Within a short time Natasha and Kurt were living together. Kurt would make Natasha clean the house while dressed in Frederick's of Hollywood brassieres and thigh-high boots; sometimes he would chain her to the radiator and go out for half the day.
It was Kurt's idea to put on performance pieces in Natasha's hair salon, at night—she performed, and if any members of the audience wanted their hair cut, her two assistants took care of business. Kurt knew everyone in town, and not only got Natasha a lot of clients, but convinced the right crowd to come to her place and hang out.
"Kurt, this is more than I can handle," Natasha said a short time after her salon started to take off.
"You will do as I tell you," he said, and that evening when Natasha was getting ready to go out, he insisted that she wear a tight leather corset and an obscenely short miniskirt.
While Natasha felt awkward at first, she was pleased with all the attention she received that night.
Soon she was being written up in trendy magazines; an art collector gave her financial backing to open up a bigger space that became even more successful.
After six months, some of Kurt's friends began to wonder
if he was sick; he was losing quite a bit of weight. "Well, I'm not getting much sleep," Kurt said. "Natasha's up all night."

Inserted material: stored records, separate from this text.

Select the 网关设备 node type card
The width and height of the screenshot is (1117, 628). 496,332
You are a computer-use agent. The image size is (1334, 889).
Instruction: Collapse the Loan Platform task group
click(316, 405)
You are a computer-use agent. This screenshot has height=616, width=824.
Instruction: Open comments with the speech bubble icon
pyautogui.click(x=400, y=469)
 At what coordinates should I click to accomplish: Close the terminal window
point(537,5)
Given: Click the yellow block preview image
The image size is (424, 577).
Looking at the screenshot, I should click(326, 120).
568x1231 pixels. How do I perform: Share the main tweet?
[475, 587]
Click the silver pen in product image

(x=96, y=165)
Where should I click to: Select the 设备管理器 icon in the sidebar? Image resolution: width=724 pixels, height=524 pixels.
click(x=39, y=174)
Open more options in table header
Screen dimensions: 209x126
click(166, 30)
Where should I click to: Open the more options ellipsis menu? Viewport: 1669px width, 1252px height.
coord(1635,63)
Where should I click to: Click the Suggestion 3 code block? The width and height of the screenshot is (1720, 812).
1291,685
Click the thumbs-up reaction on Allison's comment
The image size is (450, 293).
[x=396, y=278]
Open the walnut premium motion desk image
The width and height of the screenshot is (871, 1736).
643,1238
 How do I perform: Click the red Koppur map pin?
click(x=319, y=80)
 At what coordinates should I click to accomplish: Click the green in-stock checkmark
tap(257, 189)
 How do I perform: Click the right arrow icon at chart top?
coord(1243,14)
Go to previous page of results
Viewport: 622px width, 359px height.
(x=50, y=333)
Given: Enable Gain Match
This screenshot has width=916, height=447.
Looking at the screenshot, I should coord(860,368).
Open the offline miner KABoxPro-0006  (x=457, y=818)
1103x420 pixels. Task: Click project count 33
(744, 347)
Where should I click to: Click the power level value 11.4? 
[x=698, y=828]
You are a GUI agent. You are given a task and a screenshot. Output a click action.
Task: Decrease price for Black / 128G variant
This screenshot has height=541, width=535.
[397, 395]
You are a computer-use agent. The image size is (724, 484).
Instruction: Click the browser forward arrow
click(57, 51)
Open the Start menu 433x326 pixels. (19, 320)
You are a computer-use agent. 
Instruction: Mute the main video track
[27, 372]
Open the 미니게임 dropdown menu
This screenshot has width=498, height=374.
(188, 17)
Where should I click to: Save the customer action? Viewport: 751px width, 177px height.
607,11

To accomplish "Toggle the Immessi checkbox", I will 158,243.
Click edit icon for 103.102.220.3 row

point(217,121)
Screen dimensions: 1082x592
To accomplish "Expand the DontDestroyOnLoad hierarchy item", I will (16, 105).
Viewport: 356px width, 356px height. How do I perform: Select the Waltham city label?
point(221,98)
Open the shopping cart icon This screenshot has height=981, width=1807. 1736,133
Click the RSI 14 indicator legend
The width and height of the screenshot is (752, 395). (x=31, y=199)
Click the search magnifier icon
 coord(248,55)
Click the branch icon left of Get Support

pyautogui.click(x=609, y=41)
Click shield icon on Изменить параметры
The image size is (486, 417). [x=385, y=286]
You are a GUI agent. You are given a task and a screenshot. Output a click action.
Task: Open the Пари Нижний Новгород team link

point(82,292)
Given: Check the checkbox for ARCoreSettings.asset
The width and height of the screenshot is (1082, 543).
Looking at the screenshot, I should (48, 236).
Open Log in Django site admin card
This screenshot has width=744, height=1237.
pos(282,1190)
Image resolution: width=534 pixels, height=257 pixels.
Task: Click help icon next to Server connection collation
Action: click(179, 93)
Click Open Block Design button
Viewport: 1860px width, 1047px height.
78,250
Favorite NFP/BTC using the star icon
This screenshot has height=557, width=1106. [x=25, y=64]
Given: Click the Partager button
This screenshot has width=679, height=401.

Yet Natasha, who was forced to cook elaborate Russian dinners night after night, dressed in only a G-string (this made frying uncomfortable, as often grease would spatter from the stove), was more voluptuous than ever. Kurt found he couldn't concentrate on his work the way he once had. It took up so much of his time to think of humiliating things for Natasha to be commanded to do; and so often, just when he thought he had broken her spirit, he would find her chuckling to herself as she scrubbed the floor with a toothbrush.
In the fall Kurt had another show, but though he expected that sales would start out slowly and pick up during the latter days of the exhibition, this year not a single painting sold.
One day Natasha's sister came to town. She was almost an exact replica of Natasha—the same full breasts, slanted Tatar eyes, white skin—but she was much smaller than her sister. As they looked so much alike, it was hard to tell that Natasha was so much larger unless they stood side by side. Kurt wouldn't have thought anything about it, had he not been walking down the street with Natasha's sister, when he realized he was barely as tall as she.